Bugün “DNA DJ’i” olarak tanımlanabilir. DNA molekülünün dört bazının – A, C, G ve T – her birine ayrı bir not atar.
Temple, uzun bir genetik kod dizisini dinleyerek, “tekrarlayan DNA dizilerini daha karmaşık DNA dizilerinden kolayca ayırt edebilirsiniz” dedi.
Örneğin, Huntington hastalığı olan kişilerde, belirli bir genin üç harfli bir bölümü vardır ve bu, hastalığı olmayan kişilere göre önemli ölçüde daha sık tekrar eder. Temple’ın bu genin seslendirmesinde, Huntington’ın belirgin işareti bozuk bir plak gibi geliyor.

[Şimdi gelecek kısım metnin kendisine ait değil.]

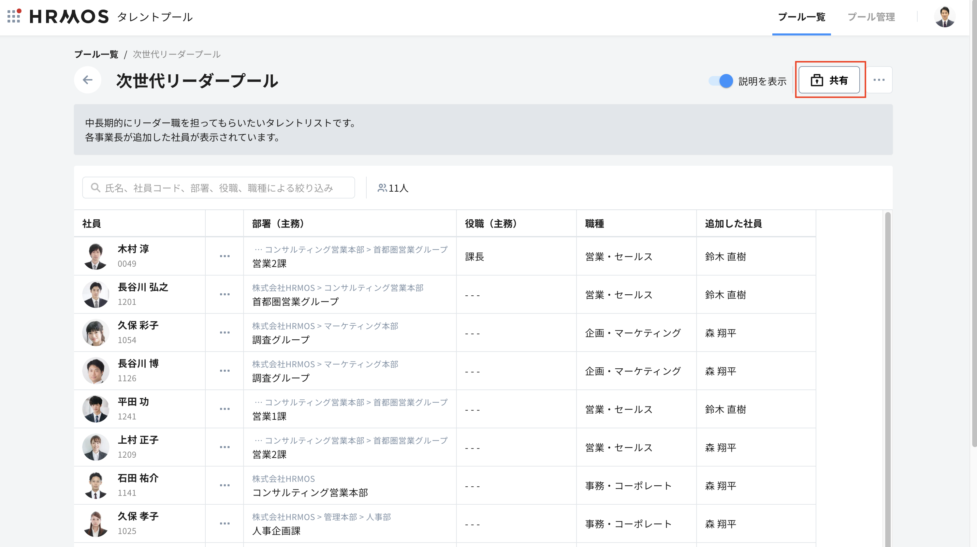This screenshot has height=547, width=977.
Task: Switch to the プール管理 tab
Action: pyautogui.click(x=871, y=17)
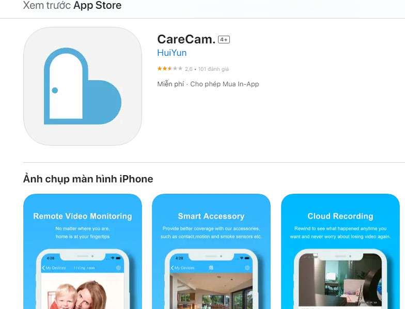Viewport: 405px width, 309px height.
Task: Click settings gear in first phone screenshot
Action: [118, 268]
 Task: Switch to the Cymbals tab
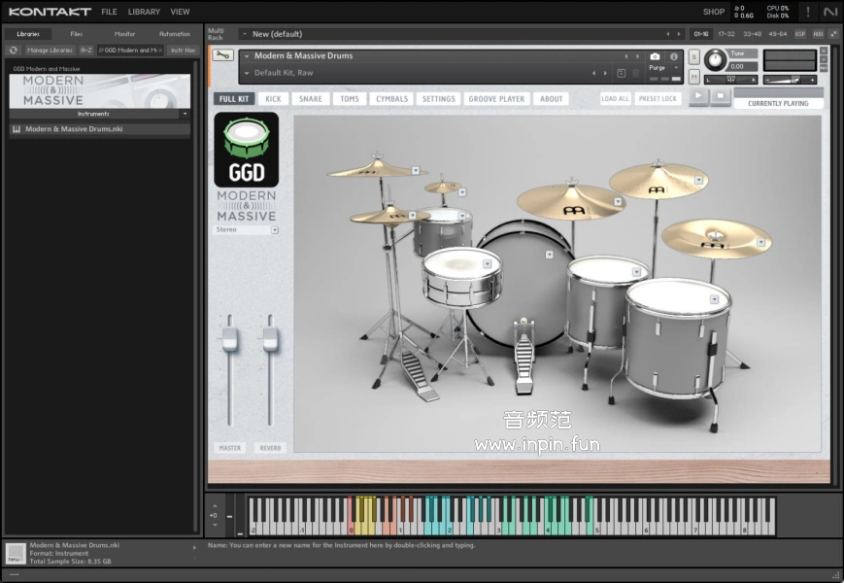tap(391, 99)
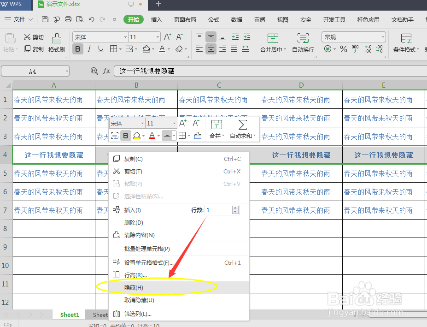427x327 pixels.
Task: Toggle underline formatting on
Action: [x=100, y=48]
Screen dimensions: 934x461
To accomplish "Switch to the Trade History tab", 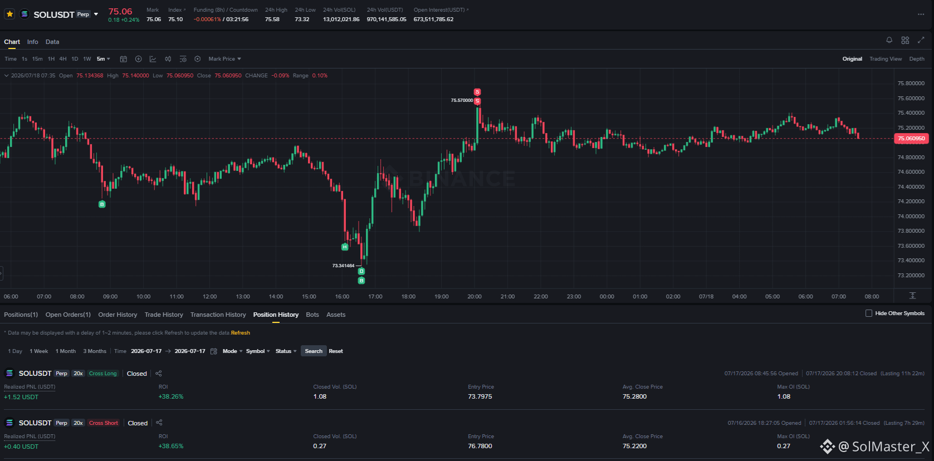I will pos(164,315).
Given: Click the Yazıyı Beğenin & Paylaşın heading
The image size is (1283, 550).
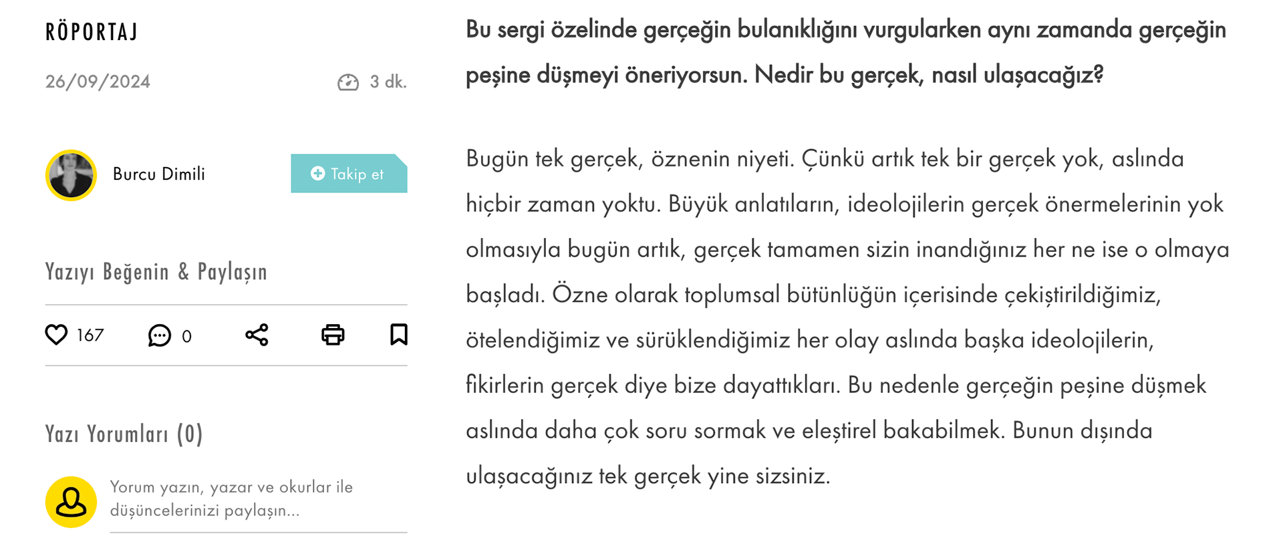Looking at the screenshot, I should pos(156,272).
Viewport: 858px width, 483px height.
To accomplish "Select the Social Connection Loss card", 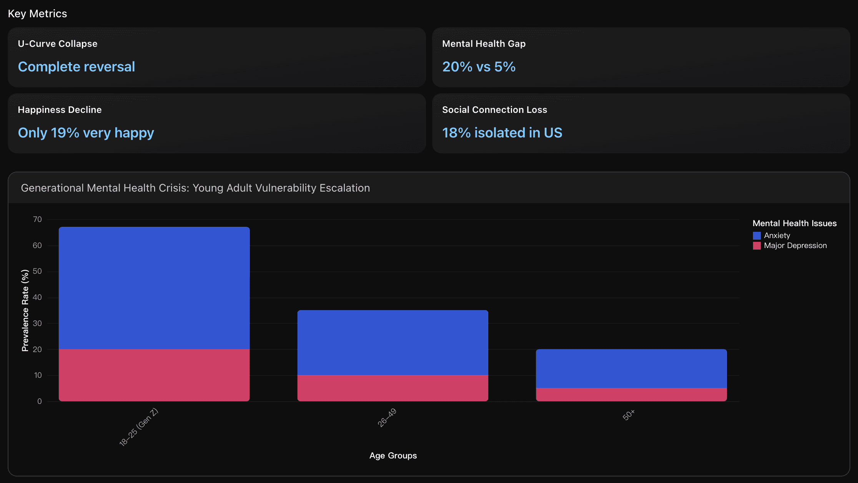I will click(x=641, y=123).
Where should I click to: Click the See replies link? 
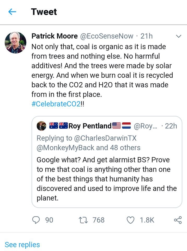point(22,244)
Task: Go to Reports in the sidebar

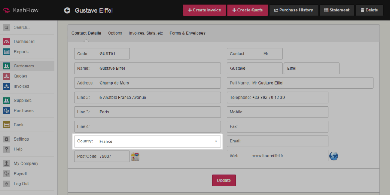Action: 21,52
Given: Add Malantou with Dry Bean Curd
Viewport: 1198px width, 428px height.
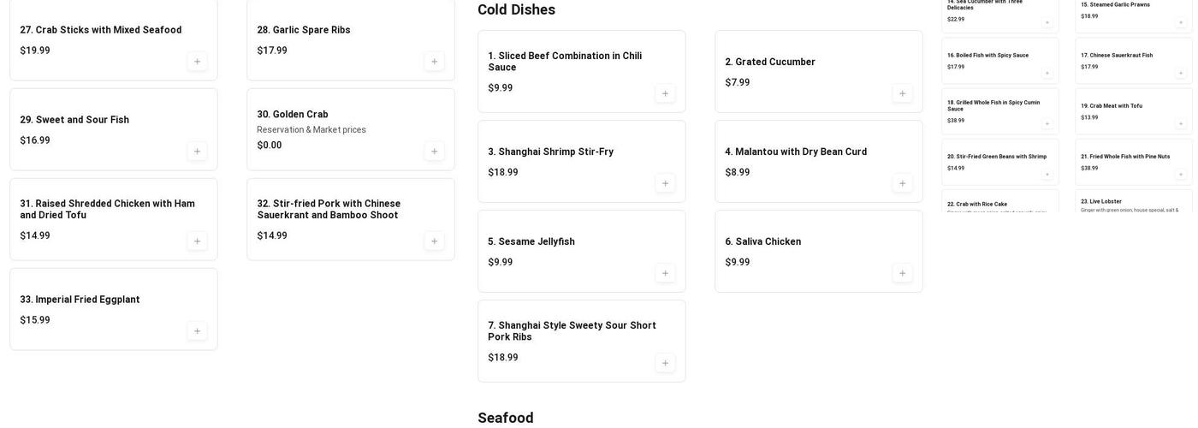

Temple’ın DNA diskografisi müzikal tarzda gelişti. Yeni izleri, bir genin başlangıcını ve sonunu işaret eden benzersiz sesler, DNA’nın aktif kısımları için ek notalar ve aradaki aktif olmayan diziler için arka plan armonileri gibi daha fazla varyasyon getiriyor. 4.000 kimyasal harf içeren koronavirüs başak proteini genine dayanan yeni bir bileşimin geçmesi yaklaşık dört dakika sürüyor.
Temple ayrıca, herkesin 23andMe veya Ancestry.com gibi bir şirket tarafından sıralanan kendi DNA’sını takıp oynatmasına izin veren bir web uygulaması da yarattı.
“Genetik bir hastalığınız varsa ve denemek ve anlamak istediğiniz bir şey varsa, bence sağlıklı bir birey ile hasta bir birey arasındaki farkı oynamak – böylece farklılıklar öne çıksın – insanlar için ilginç olur.”
Seslendirme söz konusu olduğunda, her içerik oluşturucunun farklı hedefleri, kullanımları ve hedef kitleleri vardır. Ayrıca, Scaletti’nin ses tasarım yazılımından ve Temple’ın DNA kodlama algoritmalarından Germolus’un müzik notalarına kadar kendi ses çıkarma yöntemlerine sahipler.
Ancak hepsi, tek bir aracın hepsini başaramayacağı konusunda hemfikirdir.
“Bir şeyler yaratmak istiyorsanız, bunu yapacak araçlara sahip olmanız gerekir. Ve kullanımlarının kolay ve sezgisel olması gerekiyor,” dedi Gruebele. (Bu, herkesin kullanabileceği çok sayıda yazılımın bulunduğu bir alan olan görsel grafikler için de geçerlidir.)
Bower ve Bellona, Erişilebilir Okyanuslar adlı yakında çıkacak bir projenin odak noktası olacak evrensel sonifikasyon yöntemleri geliştirmek için çalışıyorlar.
Verileri sunmak ve analiz etmek için ses kullanmanın değerini daha fazla araştırmacının anlamasını umuyorlar. Bellona, içinde yaşadığımız dünyayı anlamlandırmaya çalışan bir disiplin için sonifikasyonun, bilim adamlarının bilgiyi iletmek için diğer duyuları nasıl kullanabilecekleri konusunda “gerçekten heyecan verici” bir değişimi temsil ettiğini söyledi.
Scaletti, sesin birçok anlamı aktarma gücüne sahip olduğu konusunda hemfikirdi.
“İnsanlar bunu dilden dolayı biliyorlar,” dedi, “ama diğer her şeyin müzik olduğunu düşünüyorlar.” Bu yüzden bilim için insan ses ortamında yeni bir niş oluşturuyor.